The current ratio, which assesses the ability to cover current liabilities with current assets, shows a consistent upward trend. It increased from 1.86 in April 2021 to a peak of 2.07 in April 2023, indicating an improving liquidity position during this period. The ratio slightly declined to 2.06 in April 2024 and further to 1.99 in April 2025, but it remains well above the standard benchmark of 1.0, signifying that the company maintains a comfortable buffer of current assets over current liabilities.
The quick ratio, which excludes inventories from current assets to provide a more stringent measure of liquidity, demonstrates more fluctuation. It declined from 1.08 in April 2021 to 0.83 in April 2022, reflecting a reduction in liquid assets relative to short-term obligations. Thereafter, it increased modestly to 0.90 in 2023 and further to 1.12 in April 2024, before decreasing again to 0.87 in April 2025. This pattern indicates periods of tightening and loosening in liquid asset adequacy, with the ratio surpassing the key threshold of 1.0 in 2024, suggesting greater liquidity during that period.
The cash ratio, which considers only cash and cash equivalents against current liabilities, has experienced significant fluctuation. It was 0.41 in April 2021, then sharply decreased to 0.10 in April 2022, indicating a reduced level of immediate cash reserves. Subsequently, it recovered to 0.23 in 2023 and expanded further to 0.45 in April 2024, before declining again to 0.26 in April 2025. Despite these variations, the cash ratio remains below 0.5 throughout the period, reflecting that while cash holdings fluctuate, the company typically maintains a modest buffer of cash to meet short-term obligations.
Overall, the company's liquidity profile underscores a trajectory of improvement from 2021 through 2024, with current assets generally exceeding current liabilities by a comfortable margin. However, the fluctuations in quick and cash ratios suggest periodic tightening of liquid assets. The overall trend indicates prudent liquidity management, with the company maintaining sufficient buffers to meet short-term liabilities, though the cash position remains relatively modest and susceptible to fluctuations.

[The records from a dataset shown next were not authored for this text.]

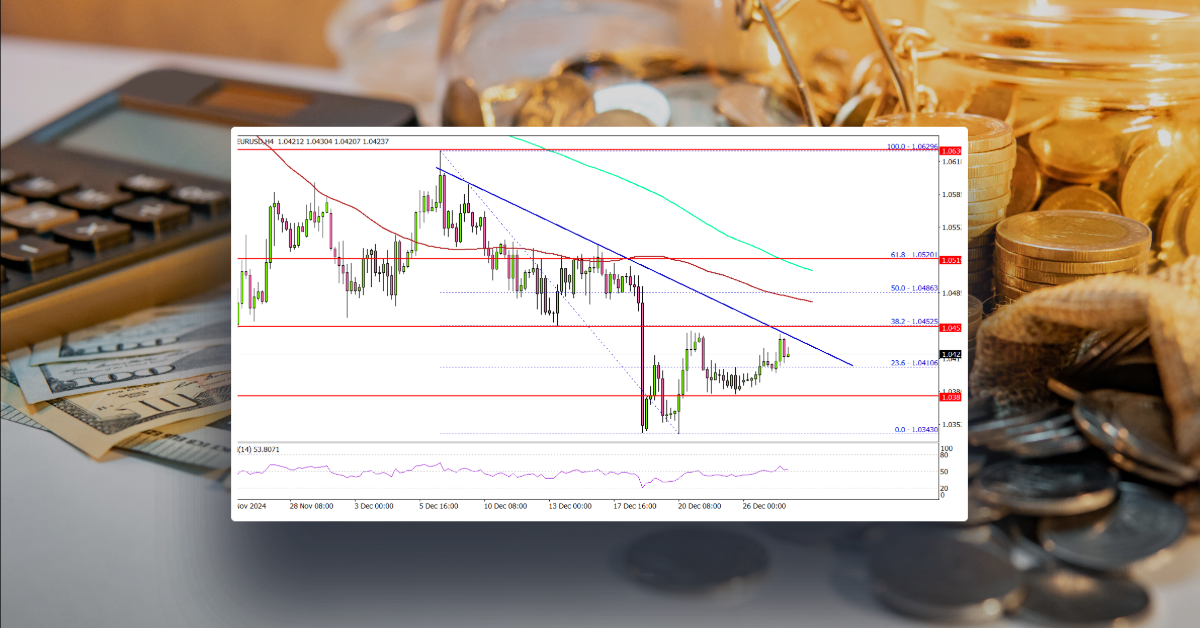Click the 50.0 - 1.04863 Fibonacci label
Viewport: 1200px width, 628px height.
(x=912, y=289)
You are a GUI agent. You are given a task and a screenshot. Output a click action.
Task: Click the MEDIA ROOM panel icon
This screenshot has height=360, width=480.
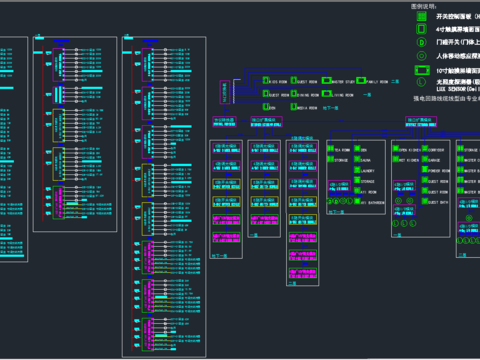[293, 107]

Additional liquidity measure
Apr 30, 2025 | Apr 30, 2024 | Apr 30, 2023 | Apr 30, 2022 | Apr 30, 2021 | ||
---|---|---|---|---|---|---|
Cash conversion cycle | days | 33.21 | 49.60 | 48.13 | 57.00 | 47.79 |
The cash conversion cycle (CCC) of American Woodmark Corporation over the specified period exhibits notable fluctuations. As of April 30, 2021, the CCC was approximately 47.79 days, indicating that it took nearly 48 days for the company to convert its investments in inventory and receivables into cash, after accounting for accounts payable. This cycle lengthened to around 57.00 days by April 30, 2022, reflecting a slowdown in the company's ability to quickly convert receivables and inventories into cash, or potentially delays in collection and inventory turnover processes.

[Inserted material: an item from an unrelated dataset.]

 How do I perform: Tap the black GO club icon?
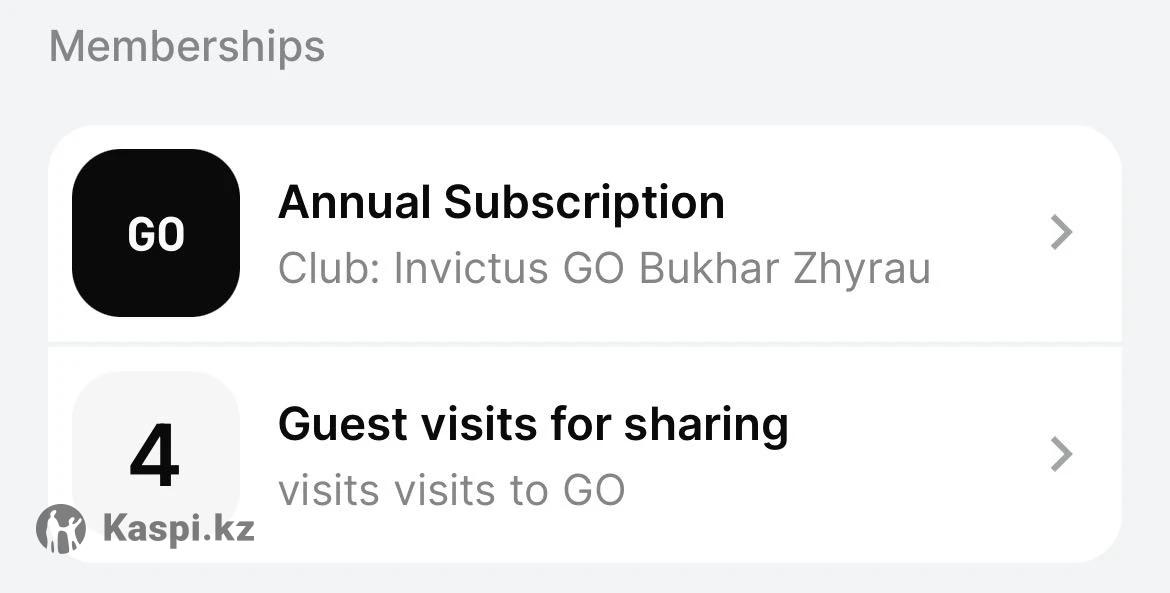156,232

Subsequently, by April 30, 2023, the CCC decreased to approximately 48.13 days, signaling an improvement towards more efficient working capital management similar to the levels seen in 2021. This reduction persisted into April 30, 2024, with the CCC slightly increasing to about 49.60 days, suggesting a marginal extension in the cycle period, possibly due to temporary operational or market factors.
Most notably, by April 30, 2025, the CCC declined substantially to approximately 33.21 days, indicating a significant improvement in the company's liquidity management. This reduction implies more rapid conversion of inventory and receivables into cash, alongside effective management of accounts payable. Overall, the trend demonstrates a period of fluctuation followed by a marked improvement, evident from the lower CCC figure in 2025, which could benefit the company's liquidity position if sustained.